Unlike the standard pupil premium, attainment is quantitatively assessed, and data is collected on metrics such as reading age, fluency and comprehension. Greater accountability for student attainment has resulted in a more successful, precise programme and – most importantly – better outcomes for children.
“Pupil premium plus […] has managed to maintain its per-pupil attainment focus due to close government oversight”
Another facet of the pupil premium plus that we must acknowledge is its focus on one-to-one tuition. I acknowledge that, as the founder of a tutoring company, I have a vested interest in this. However, I’m confident that whatever qualified party delivers the tuition, it’s a resource without parallel when it comes to closing attainment gaps.
Low-cost tutoring
A 2018 study by the Education Endowment Foundation demonstrated that low-cost tutoring can improve struggling maths students’ results by three months.
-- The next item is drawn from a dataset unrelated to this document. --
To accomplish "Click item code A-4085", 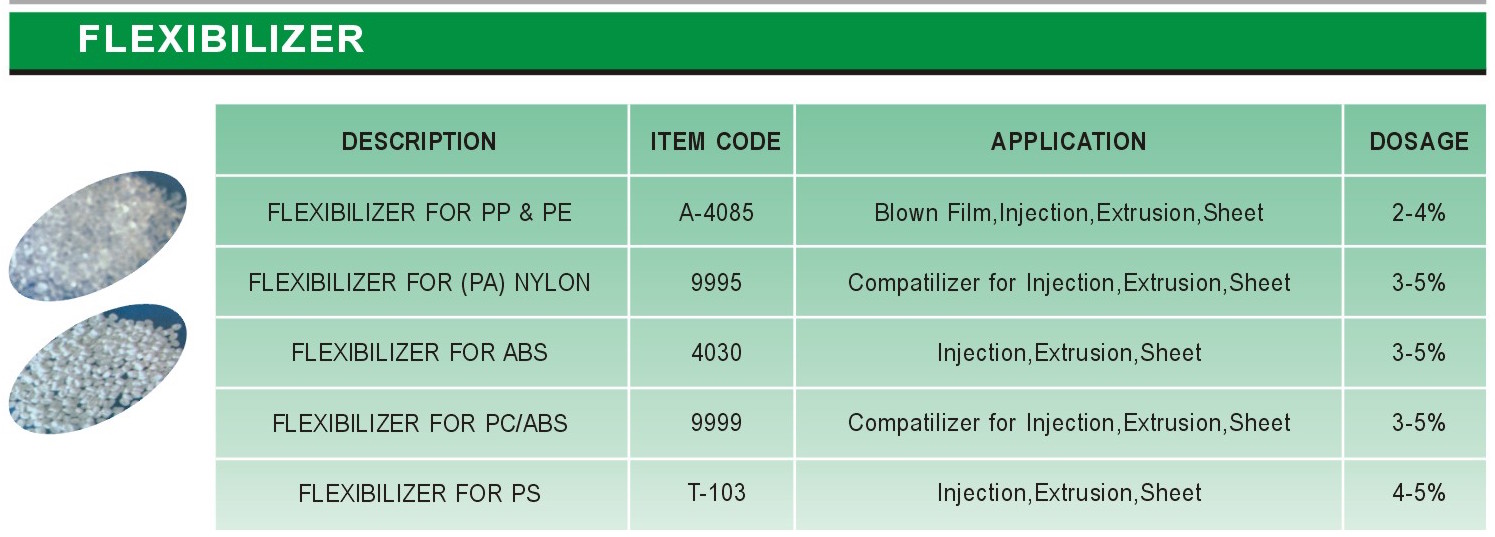I will [716, 212].
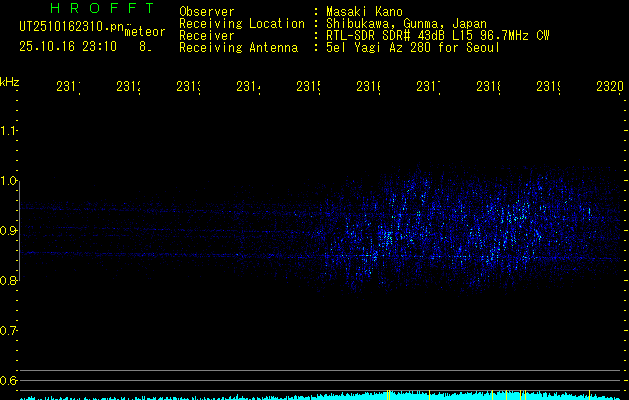
Task: Select the 25.10.16 23:10 timestamp
Action: point(68,46)
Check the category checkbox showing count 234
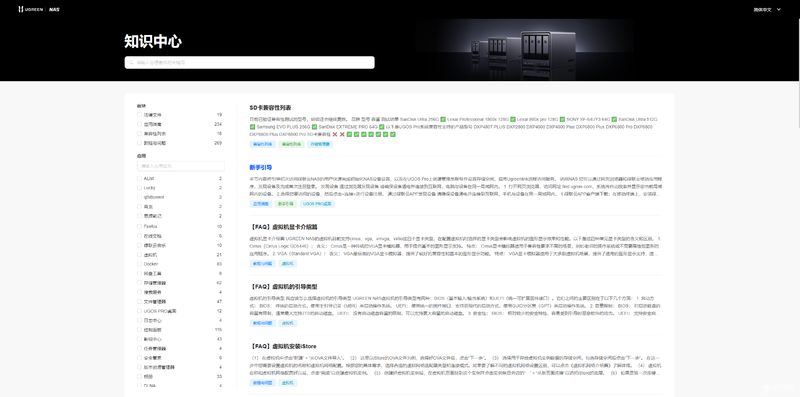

In 2020 my company delivered more than 29,000 hours of online tuition to looked-after children. Every student who received tuition made progress, and some demonstrated incredible rates of improvement – as much as a month’s progress per lesson.
Beside the numerical gains, direct tutoring also increases a child’s confidence, improves their communication skills and gives them the tools they need to overcome academic challenges.
Pupil premium plus offers examples of both the benefits of one-to-one interventions and the importance of meaningful, quantitative oversight. The programme’s focus on fundamentals, namely literacy and numeracy, also helps it to remain focused and effective.
Squandering funds
The EEF chief executive, Sir Kevan Collins, emphasised in the foundation’s report on the pupil premium that educational attainment is the single best predictor of lifelong success.
The government can’t afford to squander funds by allowing the pupil premium programme to remain so lacklustre.
While schools remain relatively free to allocate the pupil premium as they see fit, the government has introduced one high-value way to spend it. The National Tutoring Programme currently provides 50% subsidies on tutoring for disadvantaged pupils.
Given the significant discount, I’m hopeful that we’ll see a greater number of schools using the services of qualified tutors to close attainment gaps. Greater oversight of the pupil premium remains a pressing concern, but I welcome any effort to provide disadvantaged students with the support they deserve.